Why include 'sustainability' in the new Lake Oswego comprehensive plan?
Why floss your teeth, eat your vegetables, exercise, get a good education, develop moral standards for your life, save money for a house, raise great children? To avoid problems, reach our full potential, and have a better life.
The comprehensive plan is our effort to avoid problems, reach our full potential and have a better life. And we need it to be Sustainable. Economically and environmentally.
My own pitch today is that we have to give weight to the sustainability of both monetary and natural capital in Lake Oswego. If you burn up your natural capital, your economic prospects will go down. Keeping the parks, the lake, the rivers clean and the tree canopy over Lake Oswego is one level. But you can only save the rivers and the trees and turn down the temperature of the Earth by almost stopping burning fossil fuels, changing the types and ways we use energy, how we get around, how we run our businesses.
It's all connected - we're all downwind and downstream. I think we have to see the big picture of where we stand in an increasingly damaged natural world and do our part to make it better - make our local comprehensive plan do its part for a global comprehensive plan - plans, activities, incentives, and yes - code changes -that eventually lead us to net zero damage of our local and global natural capital - lakes, rivers, soil, trees, agriculture, air, weather and the diversity of life - to get to a point where we only emit as much chemical or carbon emission pollution as both nature and man can clean up.
So how do we do this?
Perhaps the biggest way is energy efficiency.
The McKinsey Global Institute released a study last year that shows that if we massively deploy energy efficiency across the economy, we won't have to build any new power plants and we will get all of our money back. Sustainability for free sounds pretty good to me.
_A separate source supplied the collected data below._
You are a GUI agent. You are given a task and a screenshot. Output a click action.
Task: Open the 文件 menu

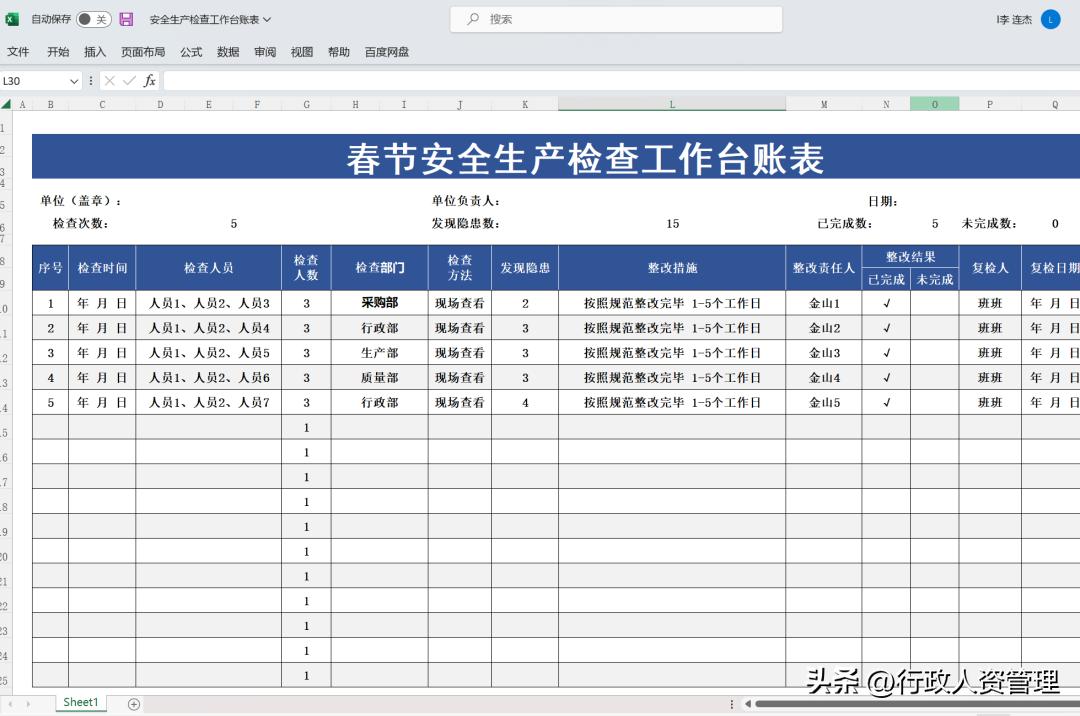click(19, 51)
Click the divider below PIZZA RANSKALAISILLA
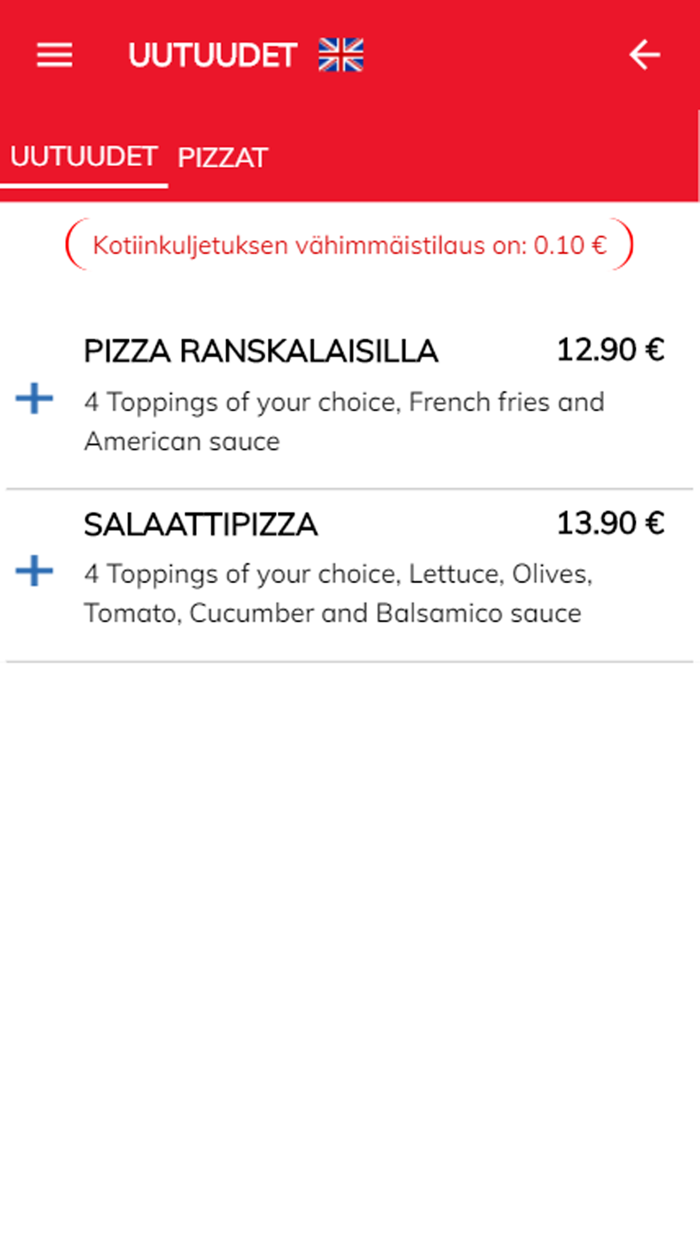The height and width of the screenshot is (1244, 700). point(350,487)
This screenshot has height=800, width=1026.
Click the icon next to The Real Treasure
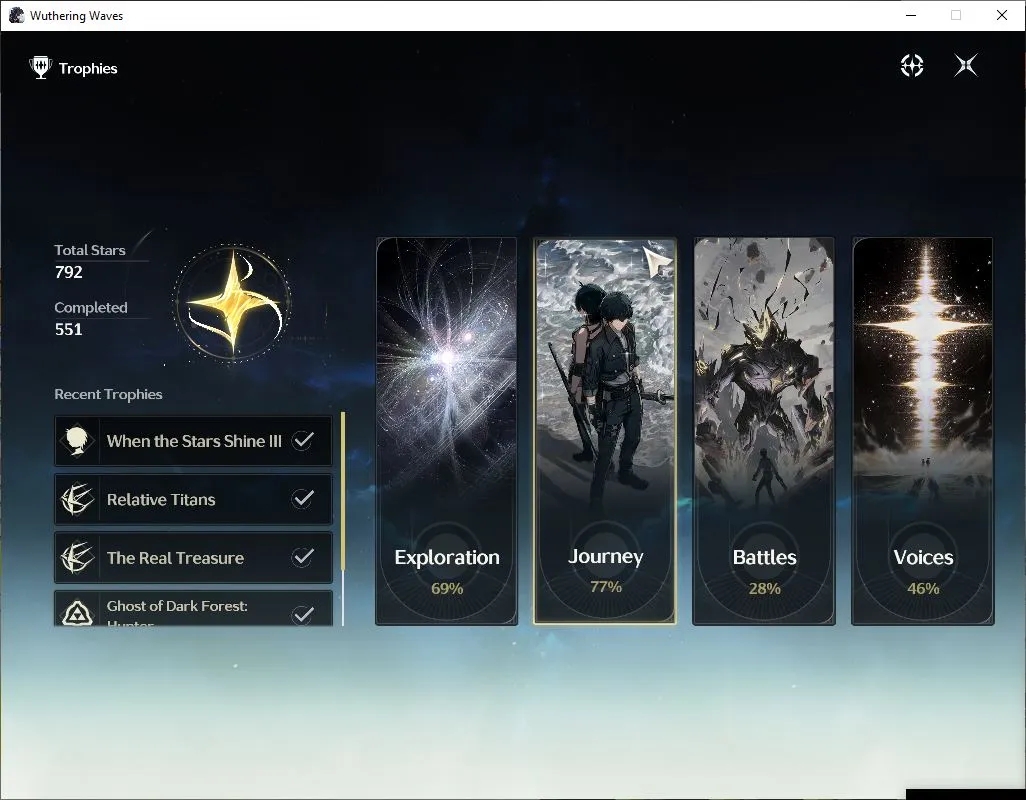[77, 557]
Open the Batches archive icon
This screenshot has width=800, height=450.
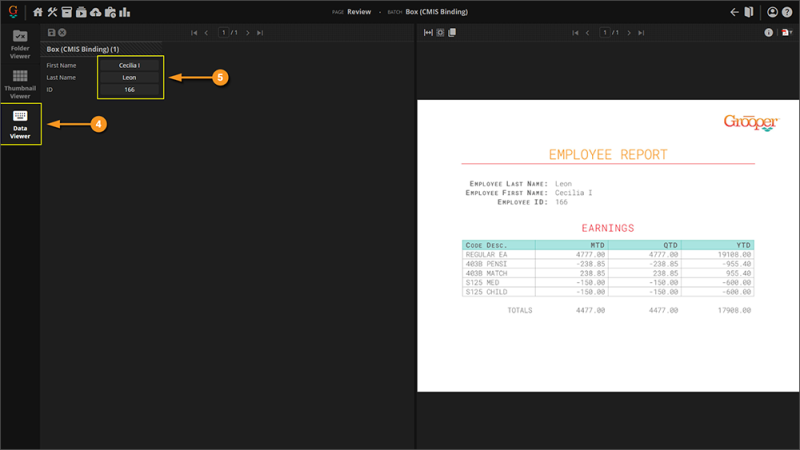(x=66, y=12)
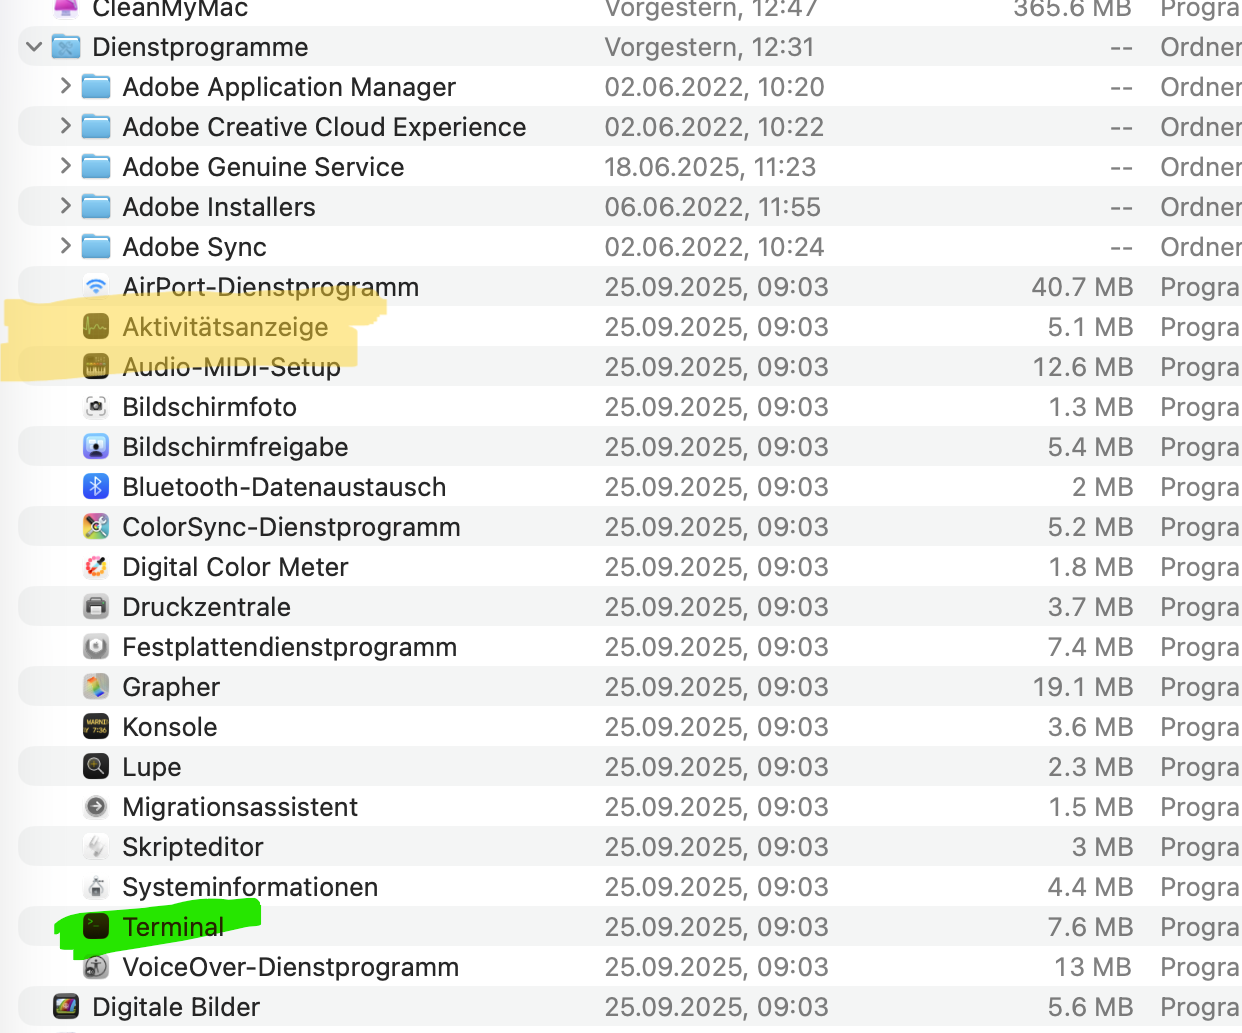
Task: Click the Systeminformationen file name
Action: click(250, 887)
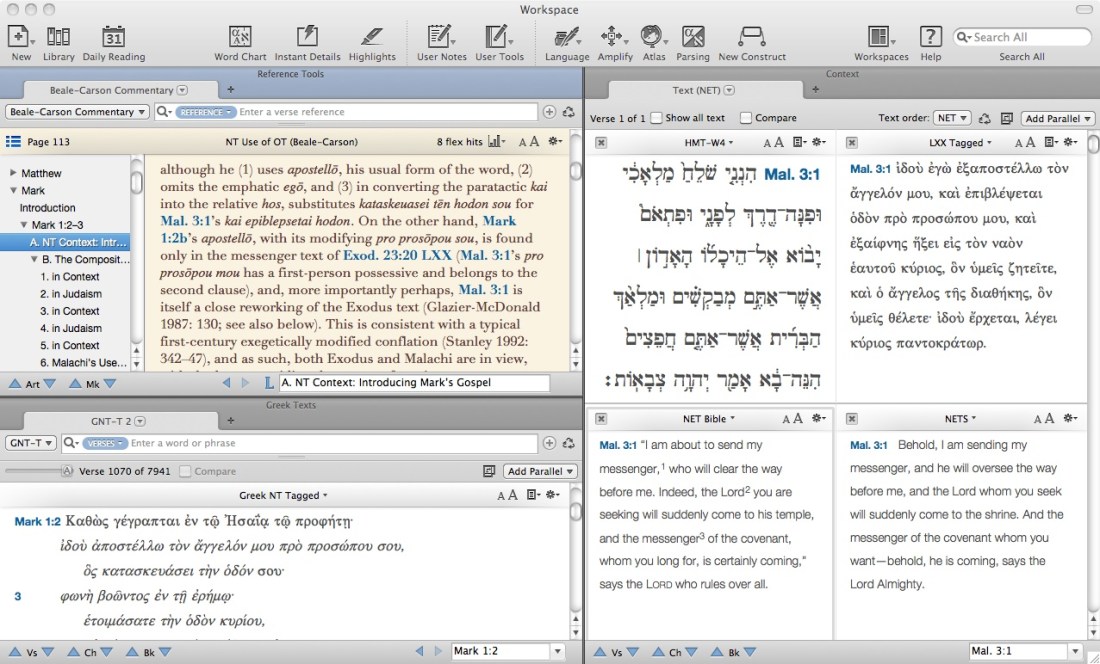This screenshot has width=1100, height=664.
Task: Open the Beale-Carson Commentary module dropdown
Action: tap(78, 112)
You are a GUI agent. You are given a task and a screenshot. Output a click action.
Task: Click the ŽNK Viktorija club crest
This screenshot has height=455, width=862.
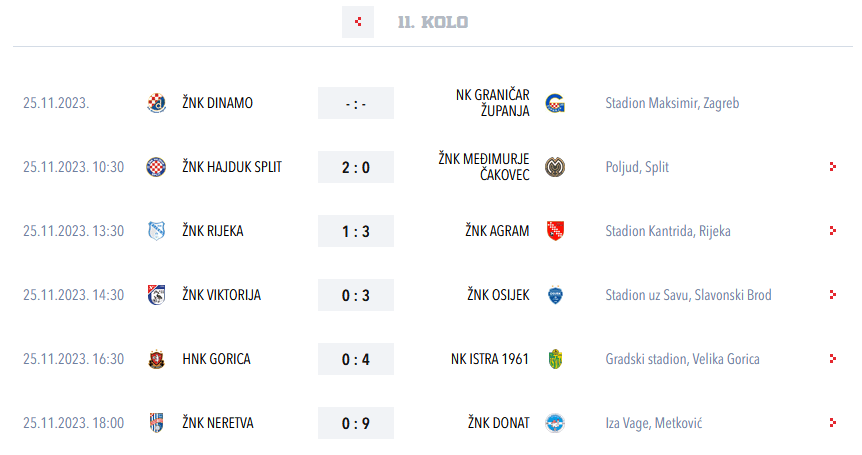click(156, 295)
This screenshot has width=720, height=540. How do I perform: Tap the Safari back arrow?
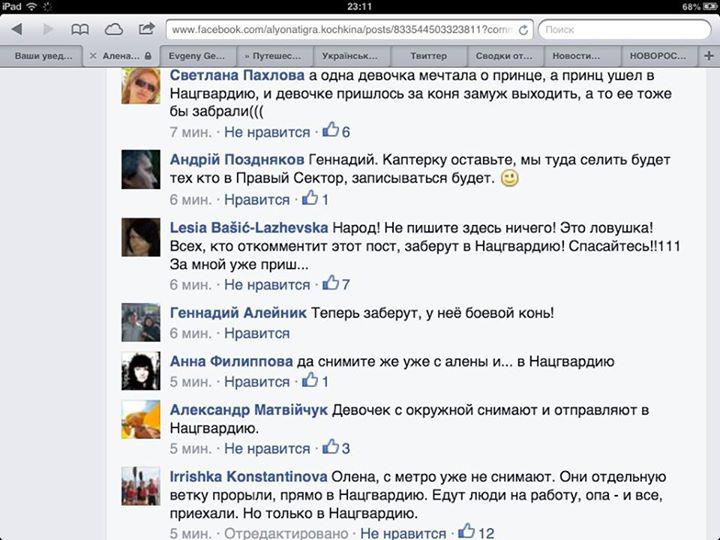(17, 29)
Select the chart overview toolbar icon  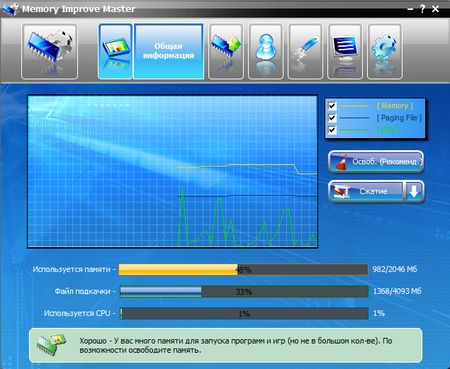pos(115,51)
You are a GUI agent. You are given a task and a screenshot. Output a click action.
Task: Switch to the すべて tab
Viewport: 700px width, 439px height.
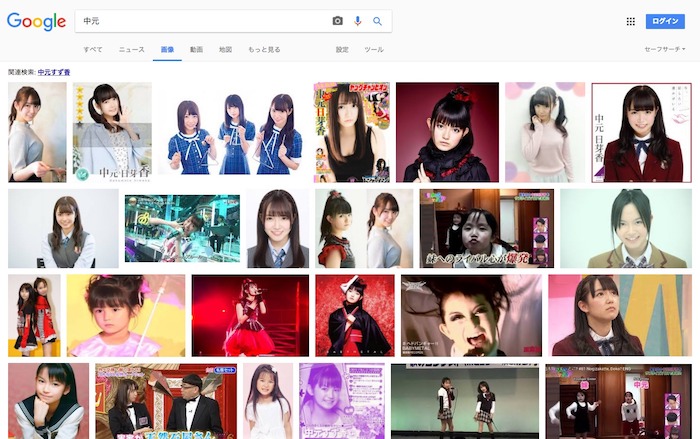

I am a business guy and a fiscal conservative, but I don't see any downside in making investments in smart sustainability that are going to pay themselves back off.
Over time, we can transition to live and work near net zero - no carbon emissions, no pollution, zero pollution, zero waste. That to me is the best definition of sustainable - a steady system that does not degrade and crash over time. Anything less and we are just fooling ourselves that we are OK, that our kids are OK.
To transition to net zero we need to get a lot smarter about the way we use water, energy, transportation, how we build, how we work. Some of us will do it on our own. Some of us will do it in our businesses to save money. But in order to keep all of us from destroying the natural capital of both our local area and the Earth as a whole, all of us will need to change the way we live. This is where writing sustainability into the comprehensive plan comes in. We need to transition to a steady state where we don't damage the natural world that we take for granted.
As the time for citizen input and preliminary planning on the Lake Oswego Comprehensive Plan comes to a close, it is time to make good decisions. I don't see writing sustainability transitions into the comp plan as big government or an extension of the Nanny State. I see it as making both environmental and economic sense. I see it as common sense. A comprehensive plan that is truly sustainable will make Lake Oswego a better place where we can reach our full potential and have a better life.
Matt Briggs is a Lake Oswego resident. These are comments that he delivered to the Citizen's Advisory Committee for the Lake Oswego Comprehensive Plan. Additionally, he just finished serving 3 years on the Lake Oswego Sustainability Advisory Board, he made a movie called 'Deep Green - Solutions to Stop Global Warming Now' and has retrofitted his Lake Oswego house to be net zero for carbon energy use.